Mounting excitement - 100km to go


Mounting excitement - 100km to go
31 May 2006

Latest updates from Anna and Karen as the team nears its destination. (Called in at noon UK time on Wednesday 31 May.)

From Anna

Yesterday we covered a further 37.16 km and completed a 238m descent. We now have only 100km to go to the pick-up point.

Today, like yesterday, the weather promises to be good with the wind behind us to carry us forward. It would be perfect weather for kiting. We have a kite with us but are afraid to use it in view of previous disasters.

My boots are still a drawback and I fell over about four times yesterday.  Things can be very slow. Now that Karen is more independent, Pasi and I find a little more time, now and again - especially in the evenings, to find temporary solutions to our footwear problems. We hope these 'fixes' will see us through to the end of our journey.

We saw the first indication that we are nearing the finish when the white snow gave way in patches to a few bumps and ice formations (Sastrugi: see picture above). It may indicate the start of crevasses but it is something different from the monotonous landscape we have been looking at so far. We also spotted some low-down clouds on the horizon and we guess these may be over the mountains on the coast.

From Karen

Whoooopeeee! It's good to be ski-ing on my own again, especially downhill with a tail-wind. The Sastrugi can sometimes slow us down though, as we try to cross these icy, hard-packed wave patterns. We have to navigate very carefully.

Socially, it is sometimes tricky. While we're ski-ing, we move in a long drawn-out single file, following each other's ski tracks. So we don't do much talking until our hourly rest breaks. At night we are split into two tents of three people and we have an awful lot to do to prepare for the following day.

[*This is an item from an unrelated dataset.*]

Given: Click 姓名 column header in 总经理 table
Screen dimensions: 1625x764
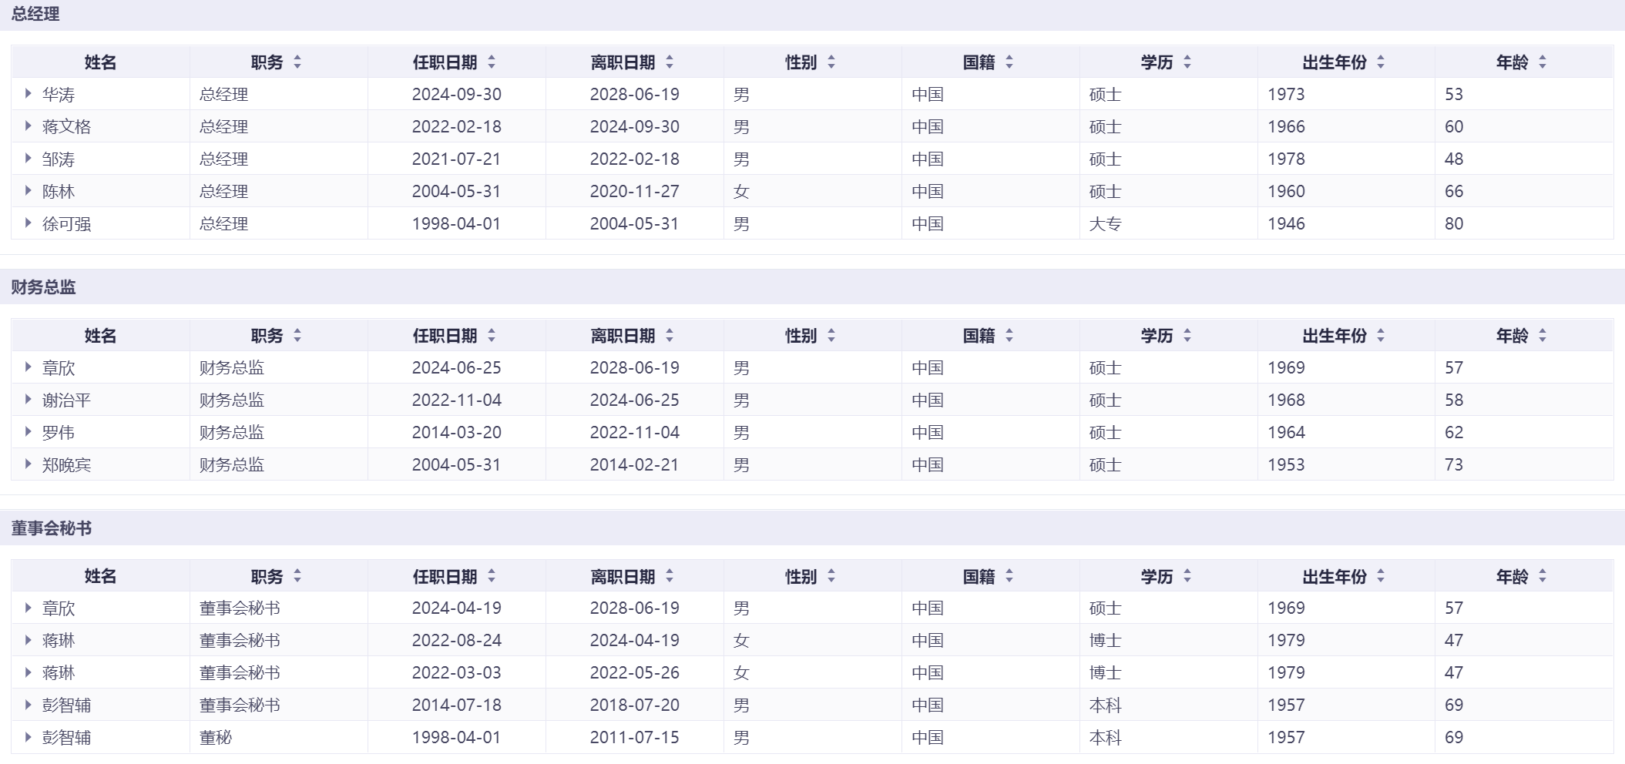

Even cooking and eating can be a difficult task. And, yes, we do tend to dream of our favourite foods. Fish and chips seems to be our ideal, but Anna does get cravings for sugary, high-energy things - like Jelly babies. At rest-breaks, we sometimes do a bit of food-trading among the team.

As Anna says, the landscape is beginning to change as we near the coast. We saw a sort of ice-wall yesterday which, while frozen solid now, looks like it might be the boundary to some lakes in summer.

Wildlife? Virtually nothing. And certainly no signs of polar bears, thank goodness.

Love to you all from us all.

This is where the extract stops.